▸ **Data for this exercise**
^^^^

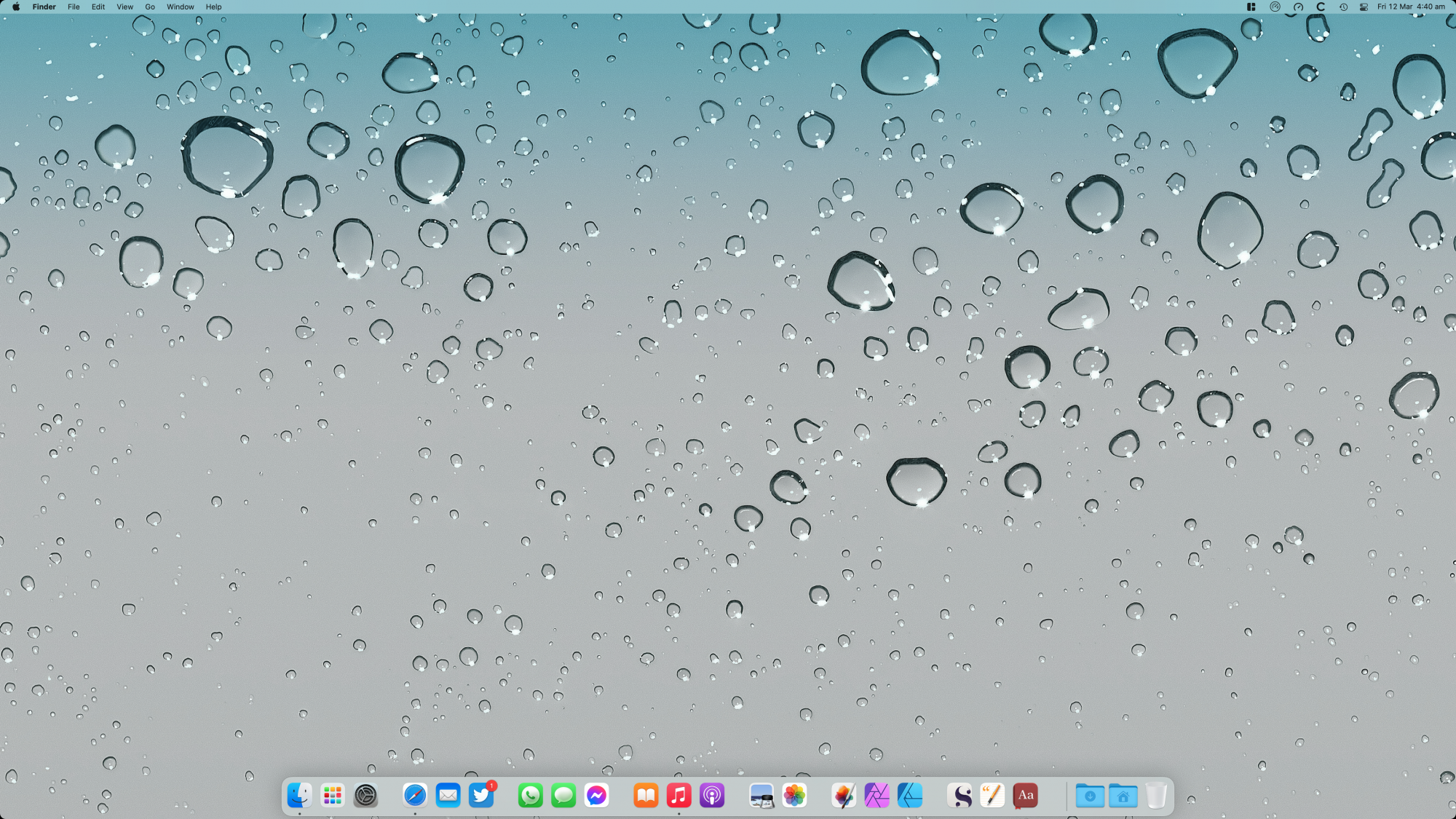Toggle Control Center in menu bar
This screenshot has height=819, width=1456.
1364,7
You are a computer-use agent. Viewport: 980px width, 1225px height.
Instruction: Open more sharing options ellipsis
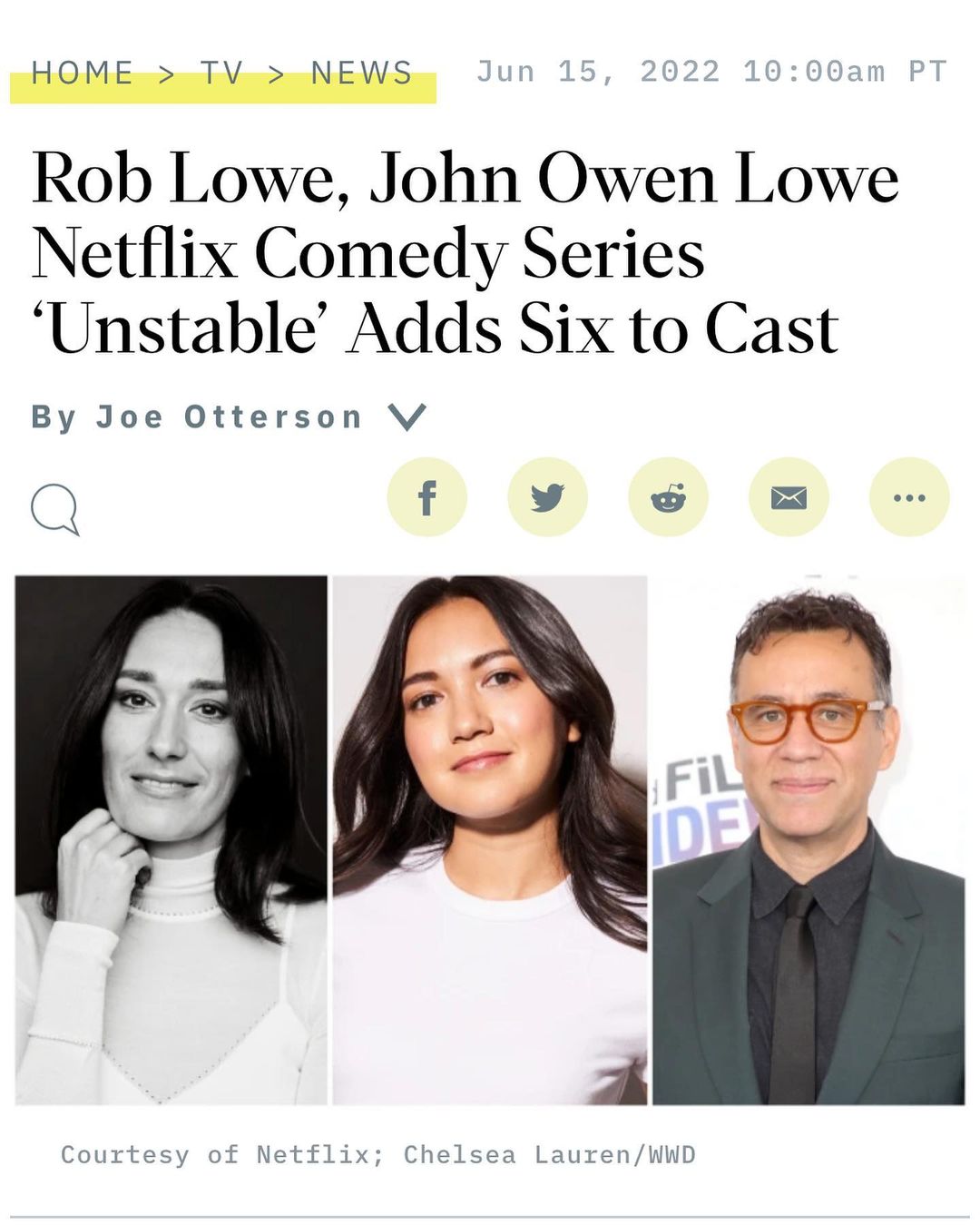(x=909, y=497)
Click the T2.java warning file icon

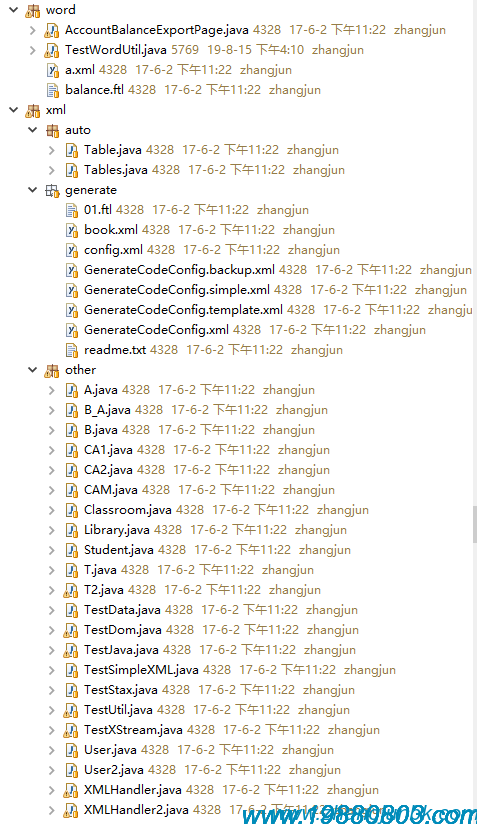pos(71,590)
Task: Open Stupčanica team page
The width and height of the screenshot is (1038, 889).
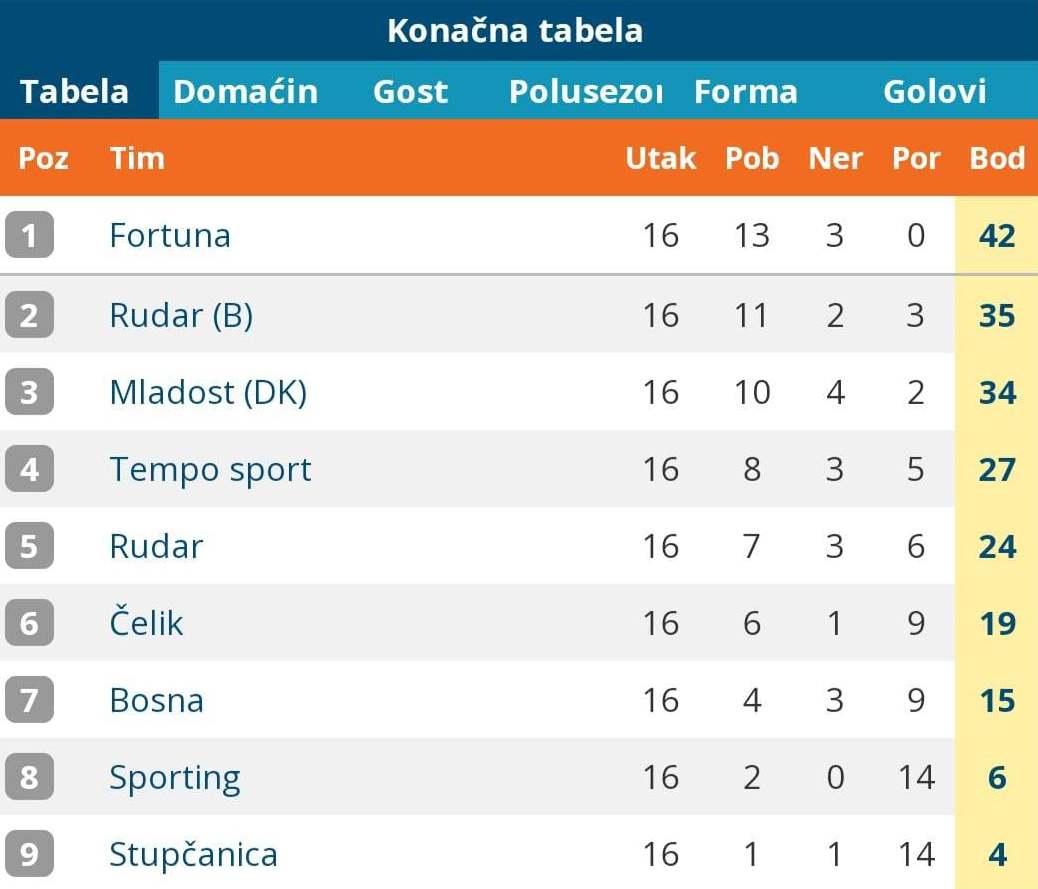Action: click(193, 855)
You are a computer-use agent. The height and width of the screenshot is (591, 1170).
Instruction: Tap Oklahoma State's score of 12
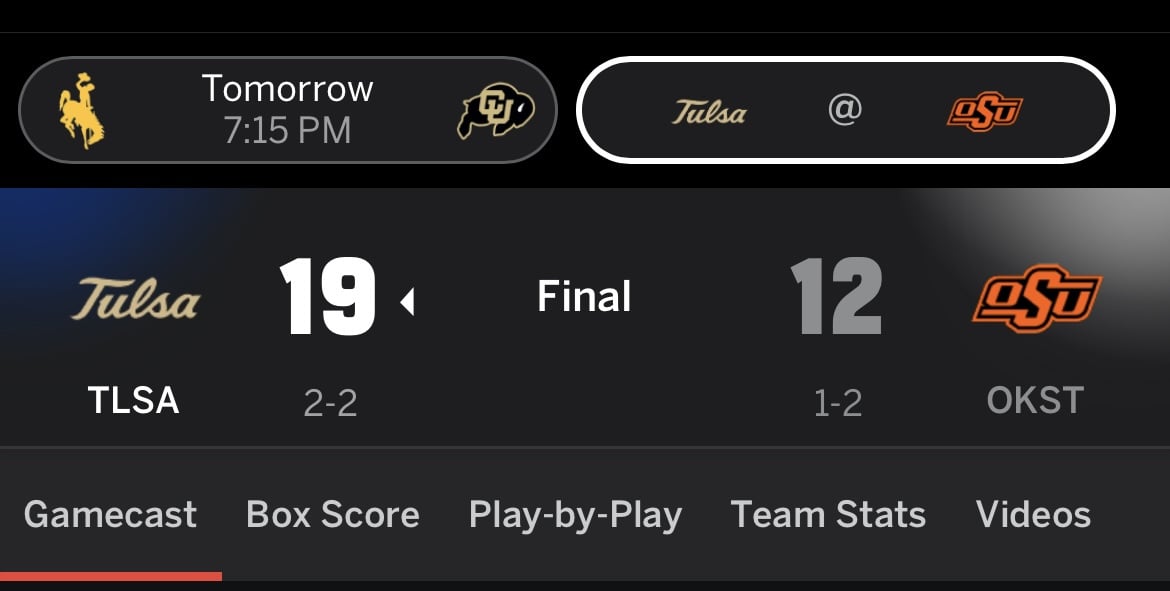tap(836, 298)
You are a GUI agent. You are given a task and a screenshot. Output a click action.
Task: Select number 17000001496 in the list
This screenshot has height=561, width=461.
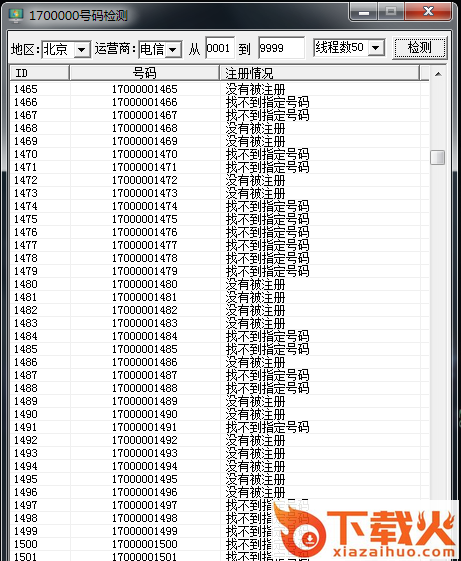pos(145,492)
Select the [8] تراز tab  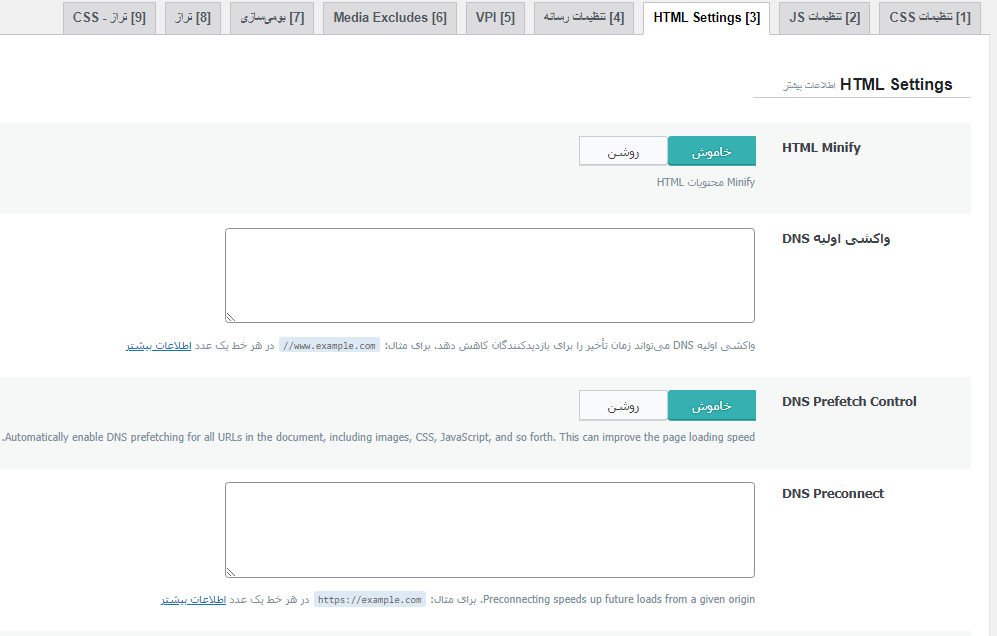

^^^^

▸ **Short problem**
Retype all the lines above exactly as they appear, leaving out the pictures.

▸ **Correct response**
Toggle Control Center in menu bar
This screenshot has height=819, width=1456.
1364,7
You are a computer-use agent. Viewport: 980px width, 1225px height.
Instruction: Open more sharing options ellipsis
(x=909, y=497)
Click the T2.java warning file icon

pos(71,590)
Task: Open Stupčanica team page
The width and height of the screenshot is (1038, 889).
Action: click(193, 855)
You are a computer-use agent. The height and width of the screenshot is (591, 1170).
Instruction: Tap Oklahoma State's score of 12
tap(836, 298)
You are a GUI agent. You are given a task and a screenshot. Output a click action.
Task: Select number 17000001496 in the list
This screenshot has height=561, width=461.
pos(145,492)
Select the [8] تراز tab  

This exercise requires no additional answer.